So do I need to wipe their noses too?
So there I was at Checkpoint Cornelius, and this young man was standing next to me eating some ersatz nachos. He was a young fella who needed a lot of correction so I was attacking one problem at a time:
"Hey, bud. Please put on your ID." He did this, and did a kind of twirl as he did it. A chip fell to the floor.
"Oh, you are SO going to pick that up," I said, giving him a minor look. He started to act like he was going to refuse in a teasing manner that is oh-so-typical of 14-year-old boys, but I shot him the stronger version of "the look" and he bent over and picked it up, then threw it in the trash. Kid wanders away, then he comes back. I've got a magnetic personality, what can I say?

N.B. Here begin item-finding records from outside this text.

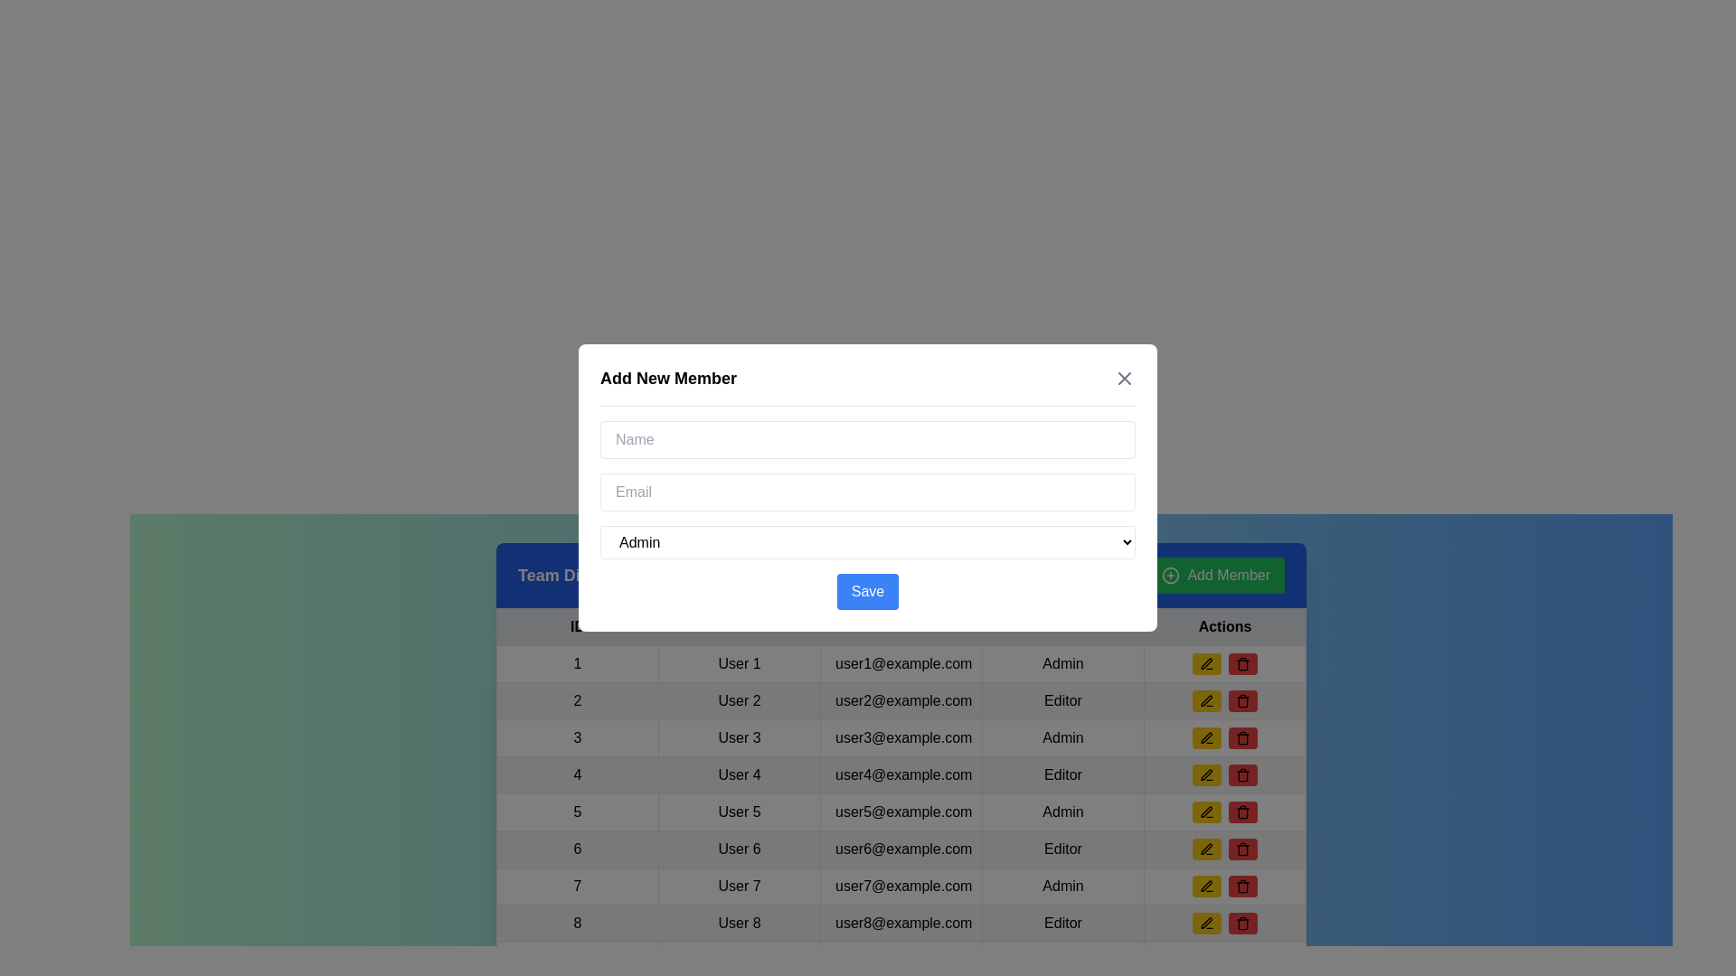 Image resolution: width=1736 pixels, height=976 pixels. What do you see at coordinates (868, 592) in the screenshot?
I see `the rounded rectangular 'Save' button with a blue background and white text` at bounding box center [868, 592].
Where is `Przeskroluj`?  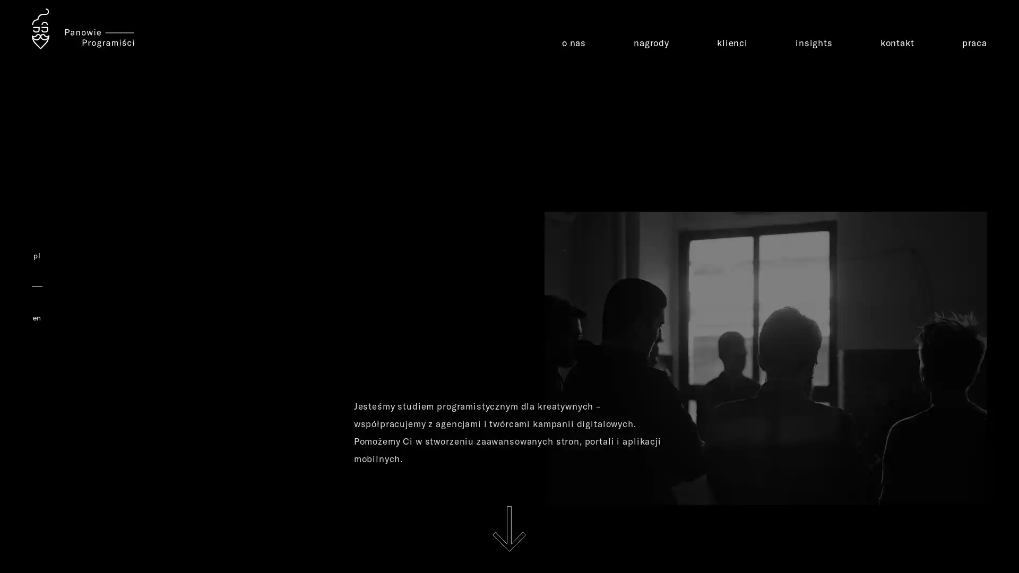
Przeskroluj is located at coordinates (508, 528).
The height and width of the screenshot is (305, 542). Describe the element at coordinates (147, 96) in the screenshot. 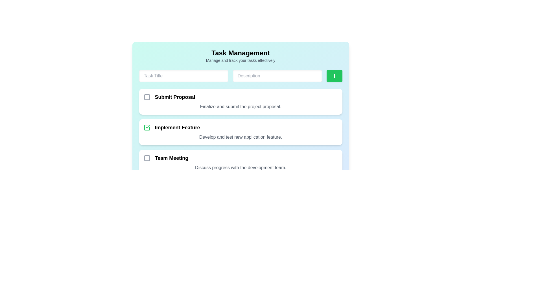

I see `the Checkbox icon located to the left of the 'Submit Proposal' task, which is the first checkable option in the 'Task Management' section` at that location.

Along comes our freshest-faced AP, who sees this kid and starts griping at him about his sagging pants, which have moved south as he has moved away-- I mean, my mouth is open getting ready to say something. AP Doogie Howser threatens to send the kid home, so the kid pulls up his pants and does a little rap about how his pants aren't the AP's business, and I start to respond to this rudeness, when the AP cuts him off and threatens to send him home for FIVE days for the pants plus the backtalking. Then the AP says,
"And Ms. Cornelius! If you see his pants even two inches below his waist I want you to write him up!" And then he walks off.
Now---- HUH? I am all for enforcing the dress code-- you know me-- but if the AP already doesn't like the sagging and the lipping off, why doesn't he take care of it himself? After all, he's got far more freedom to act than I do. I have to say, it sounded like he thinks I need instructions to enforce the rules (and BTW, anyone who gives a kid a referral for sagging is normally going to be completely ignored and made to look idiotic in front of administrators, kids, and anyone else unless you see body parts).
So sure-- I've got plenty of time on my hands to deal with your problems.